Ok what If I take my film and digital camera and take a few nice shots of the Rhine? Then I will either cut the film and make a new image with clean lines and simple composition, or edit in post using PS, instead of the fiom darkroom. . . . who knows maybe I will make more money doing that . . maybe millions!!! Thing is, nobody knows me . . I am not a name in the fine art world. . . . If only I was well known, such an image might fetch some nice cash, I bet.

Can I get maybe $200 for my photo . . I'll make it a signed limited edition.

Tell you what! I'll redo the whole thing and instead, take a couple months and work on the image, using different parts of the sdame scene . . the 2 months' time work on the image may make it more meaningful, once I clean it up and come up with a new scene from this old one. Yeah . . . . I think I can make the fine art world . . . .

--------

Hey what about my dead flower image!!!

Bet I can get in teh fine art world with that some day soon! 

PLEASE HELP STARVING ARTIST! Can I be famous too! I want to be artist, then! 

(*insert cheesy grin here)


----------



## Flake (Nov 15, 2011)

If you want to make a lot of money then bland uninteresting images are the ones to shoot, this particular one commanded the second highest licence ever paid, via the stock agency Corbis.

http://www.dailymail.co.uk/news/article-2060695/Microsoft-XP-background-How-California-view-planets-viewed-vista.html


----------



## torger (Nov 15, 2011)

I like the photograph, it is a good minimalist photograph, and as far as I can see made with good workmanship and a good large print, and shooting on film always raises the interest some. If I had shot it myself I would proud of it and I would put it on the wall. Is it worth 4.3 million? Well, a little bit pricey I think , but the man has a brand and a career. The same picture taken by a "nobody" like myself would not sell for the same price of course. Art price is quite little about what the actual piece of art looks like, it is about the whole context, who made it, in what way, what history the artist has, how unique the item is etc. And of course what the current fashion in the art circles are currently.

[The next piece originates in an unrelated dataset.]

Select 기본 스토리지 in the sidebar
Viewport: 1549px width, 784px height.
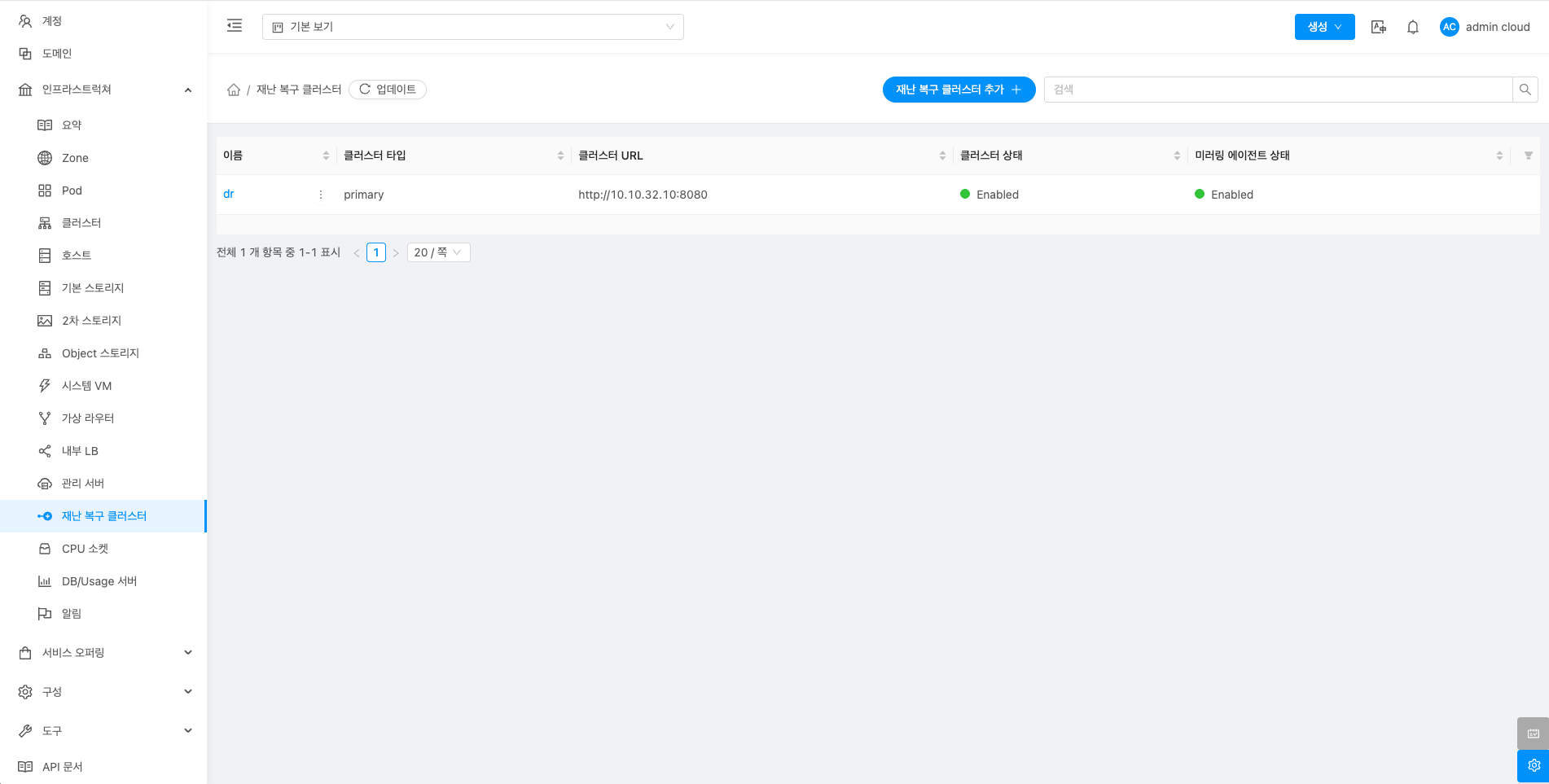92,288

If you are into fine art you'll learn what is considered fine taste and what is not , for example I don't think a HDR-processed grunge digital picture would gain much interest.

I would not say that his photo is super-easy to do either. I don't know of a place around where I live when I can get that clean a view, you got to find the place and wait for the suitable dull weather, in this case with some horizontal bands in the clouds to echo what's on the ground, the image would be totally wrong with a dramatic sky. Minimalist photographs are quite hard to do, not because of the shooting process (it is easy), but because it is hard to find those clean views and make a good composition. Minimalist photos are less forgiving concerning composition.


----------



## NormanBates (Nov 15, 2011)

if somebody gave me a copy of this photograph, I wouldn't hang it
I would probably throw it away or use the nice, thick paper as expensive cardboard for some DIY project

there's art people like (e.g. I downloaded an image of a Bansky from http://www.banksy.co.uk/shop/index.html, printed it, and have it hanging on my hall), and art whose only value is that it carries a silly price (like this picture)


----------



## Sunnystate (Nov 15, 2011)

Almost 30 years in professional art and art photography circles, 5 years of art school is probably enough to have some idea of art market to be the biggest scum of them all. If you think of diamonds and jewelry in general as the most overpriced and corrupted markets on earth you are probably right, but right after the art market.
All the gut feelings you have when you hear stories like the above how ridiculous this is are true in 99.9% of the cases, but people are afraid to speak up the truth just to not look ignorant.
In the age of internet when people do educate them self and are not shy to say what they really like and think, it is much harder to keep selling all those "Skys" "Bergs" and "Stins" for millions of dollars, but they desperately keep trying anyway... In the end this is just another way to invest money in something totally "abstract", ridiculous and useless, but good for the name recognition and status.


----------



## CowGummy (Nov 15, 2011)

4.3million? Bargain - I'll take two!


----------



## CatfishSoupFTW (Nov 15, 2011)

the symmetry is nice. the lines are perfect. but the colors and/or the scene isnt BEAUTIFUL. i feel that if I took this exact same shit, i wouldnt have the same attention. Probably because this guy has made a huge name for himself.


----------



## htjunkie (Nov 15, 2011)

This really makes me sick. That picture has absolutely nothing to it. There is no light. I would have deleted right after downloading it. Is it supposed to be the equivalent of a Rothko in photography? 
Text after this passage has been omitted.